抜粋.
::::
だだの日記
2008年09月15日(月) |
ありのままを抱きしめたら ありふれた言葉で泣いた |
山陰地方をツーリング中、 温泉に入浴していたら、いきなり腰に激痛が走った。 稲妻が落ちたと思うくらいの衝撃。 座るだけで痛いし、立っていても少し体を動かせば痛みが伴う。 かなりまずい状況だと感じた。
時刻は土曜の夕方。 黄昏がせまる田舎道を飛ばして、病院を探した。 西の空は真っ赤に染まってきれいだったが、 見る余裕なんてまったくなかった。
交番にも駆け込んでようやく見つけた病院だったが、 休診日ということもあって、 ちゃんとした検査は受けられなかった。 でも、一応医者に診てもらえて、 少なくとも最悪な状況ではないらしいということが分かり、 少しだけ安心した。痛み止めの飲み薬ももらえたし。
「ま、どうにかなるっしょ」なんて、旅先では楽観的に構え、 困難にも、気持ちを鼓舞させて乗り切る僕であっても、 さすがにこの日の夜は、心細い夜だった。 今まで腰を痛めたことがないのが自慢だったし、 腕や膝よりも大事な箇所だと思ってたし。
差し当たって、この旅をどうするか。 次週の山行予定をどうするか。 これから心配なく山に登ったり自転車に乗れたりできるか。 そして、今後の自分について。
いろんなことを考えるほどに、不安ばかりが募る。
でも、そうした気弱な部分が覗かせるほどに、 今まで自分をよく見せようと着飾っていた 変なプライドとか強がり、虚栄心みたいなものが、薄れていくような気がした。
::::
(保存済みエントリー)
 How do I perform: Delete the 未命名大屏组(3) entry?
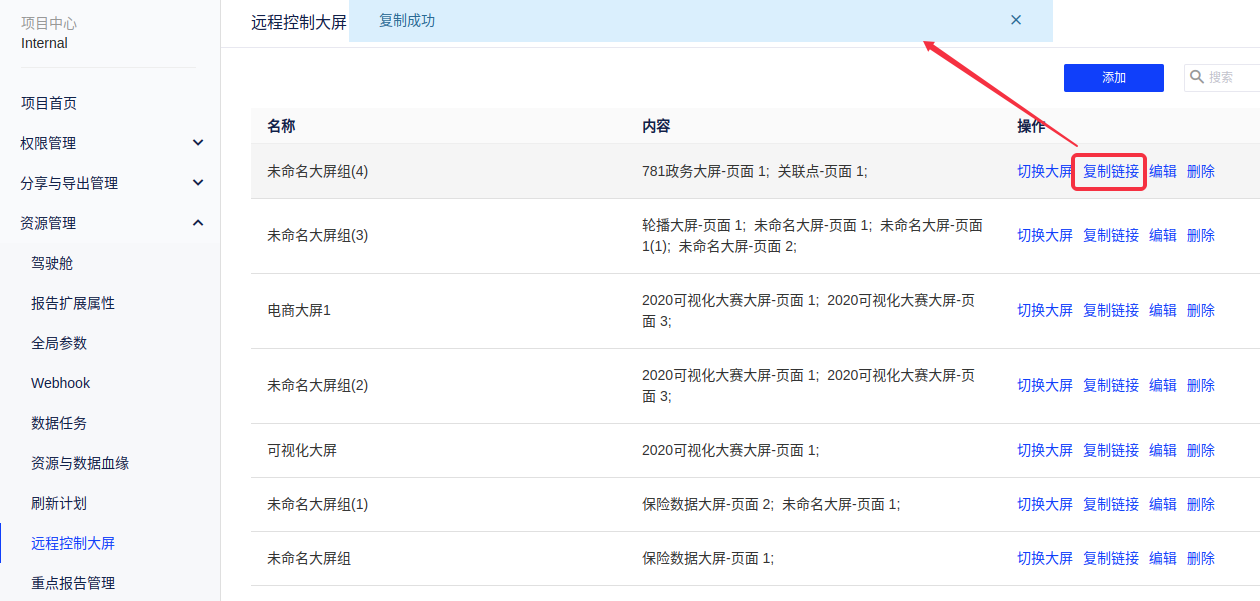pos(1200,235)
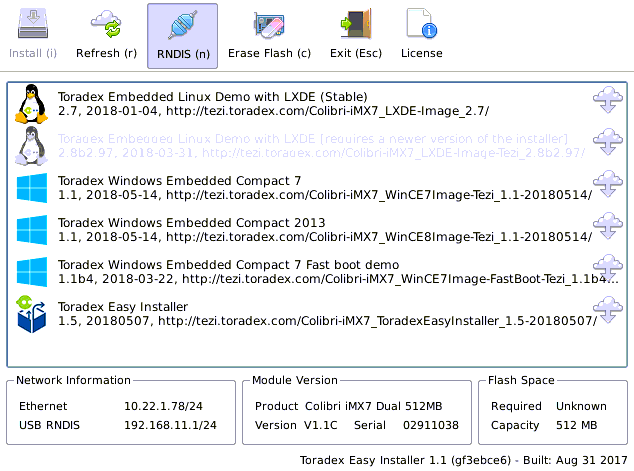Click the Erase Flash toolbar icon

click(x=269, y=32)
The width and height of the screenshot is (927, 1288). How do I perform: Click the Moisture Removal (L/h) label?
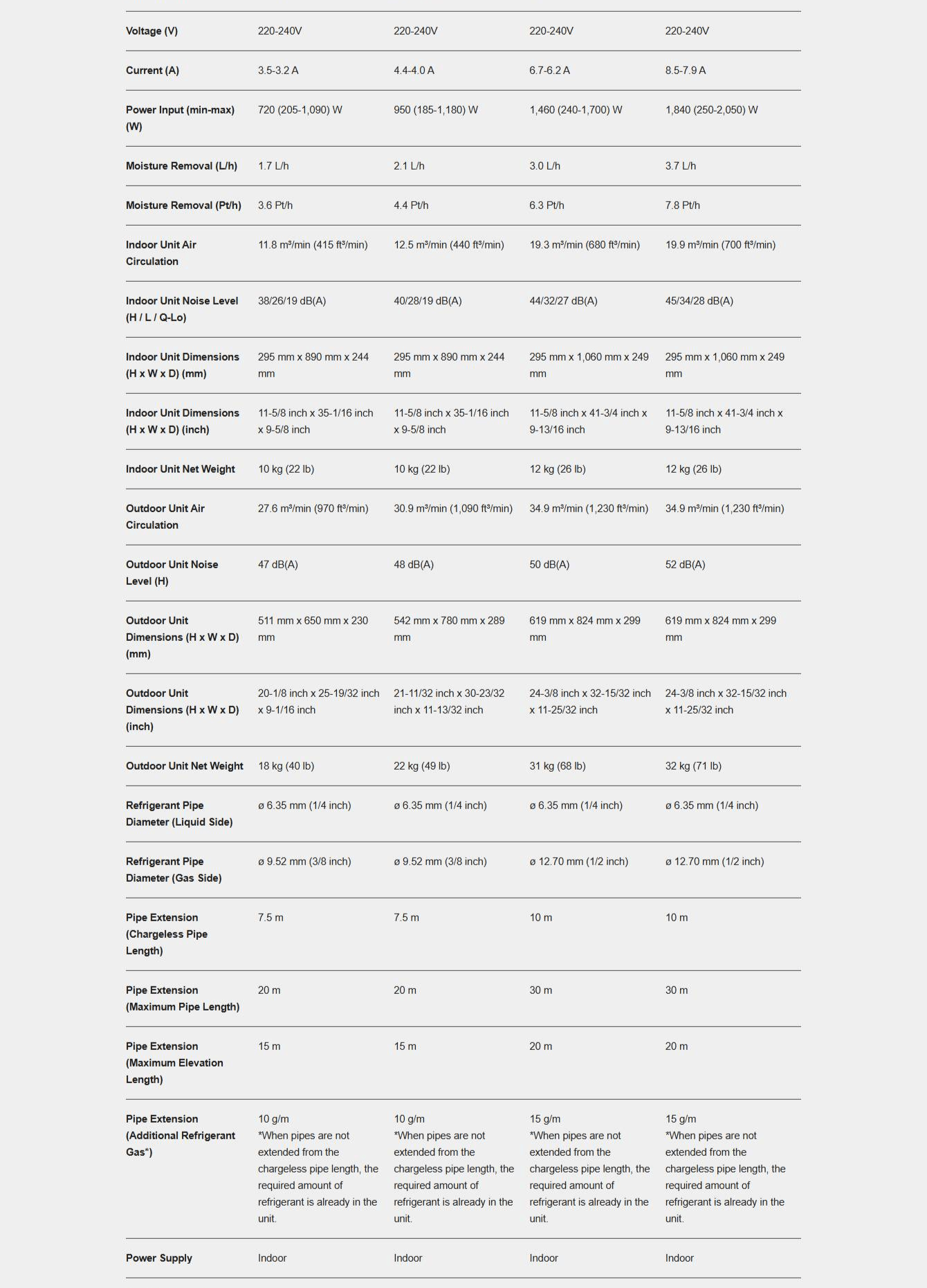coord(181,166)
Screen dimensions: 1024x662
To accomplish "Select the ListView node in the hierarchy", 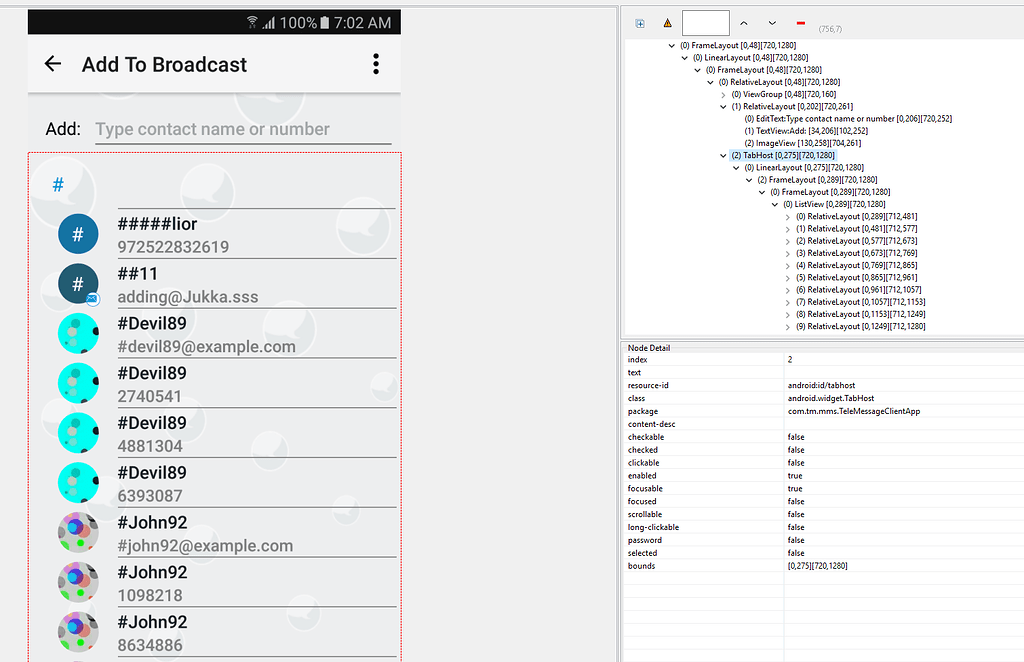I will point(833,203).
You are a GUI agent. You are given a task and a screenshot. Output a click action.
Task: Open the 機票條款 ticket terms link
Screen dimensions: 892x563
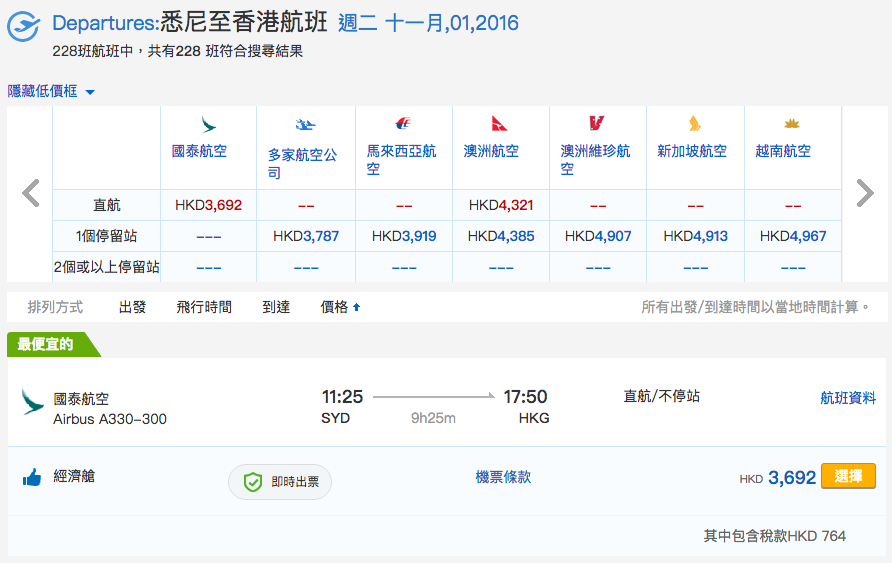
::::
課題 1.
この日記について、次の問いに答えよ。
(a) 腰に激痛が走ったとき、書き手はどこで何をしていたか。
(b) 見つけた病院でちゃんとした検査を受けられなかったのはなぜか。
(c) 病院で書き手がもらえたものは何か。
課題 2. この日記を、最後の文の後から書き継げ。
保存済みエントリーは、この日記とは関係がない。

回答欄 1.
(a) 山陰地方をツーリング中に、温泉に入浴していた。
(b) 休診日だったため。
(c) 痛み止めの飲み薬。

回答欄 2.
そんな状況のなか、翌日、某写真美術館に足を運んだ。 一通りの展示を見終わった後、 来館者の感想が綴られたノート(旅先でよくあるやつ)をパラパラとめくっていた。 そして、そのうちの一人の文章に目が留まった。
その方は今回が6年振りの一人旅で、 東京からの道中に感じたことがつらつらと記されていた。 そこに書いてあった内容は、 決して特別な言葉ではないし、修辞的に優れていたわけでもないが、 感じたことをそのまま言葉にした風で、とても心に残った。
旅を繰り返す僕にとって、当たり前すぎて気にも留めないようなこと。 齢を重ねるにつれて、失われてしまったもの。
今、腰を痛めたこんな心持ちであるからこそ、 心の扉さえ開けておけば、しっかりと心に響いてくるものがあることに 今更ながら気付いた。
* * *
旅の意義が、"どこへ行った"や"何を見た"ではなく、 "何を感じ"、"どんなことを考えた"かにあるならば、 今回はとてもいい旅になったんじゃないかと思う。